Starting at the line that contains "You are a computer-use agent.", reproduce every line through the end of the entries below, with no pictures in the copy.

------------------------------------

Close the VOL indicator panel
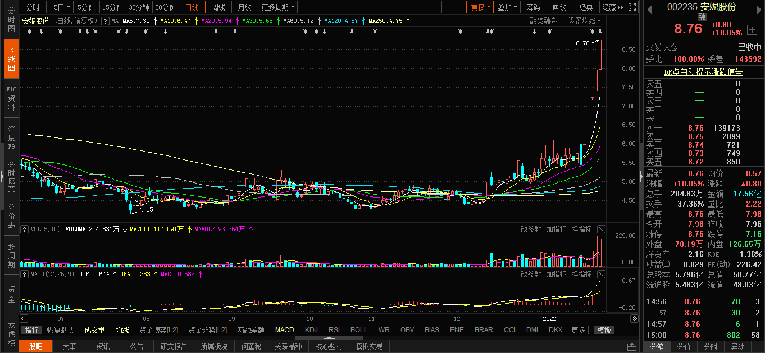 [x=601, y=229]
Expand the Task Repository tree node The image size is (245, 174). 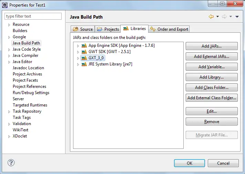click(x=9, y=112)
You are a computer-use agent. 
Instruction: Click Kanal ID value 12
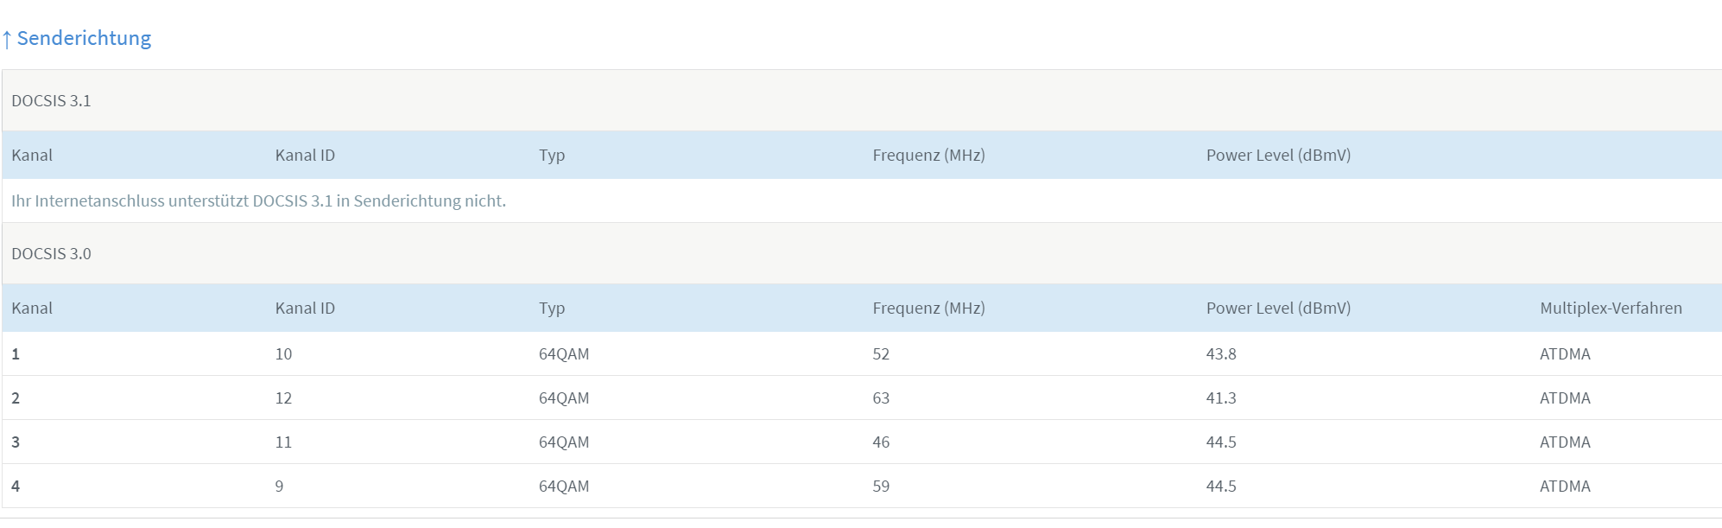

------------------------------------

* Solution for this exercise
You are a computer-use agent. 
Instruction: Click Kanal ID value 12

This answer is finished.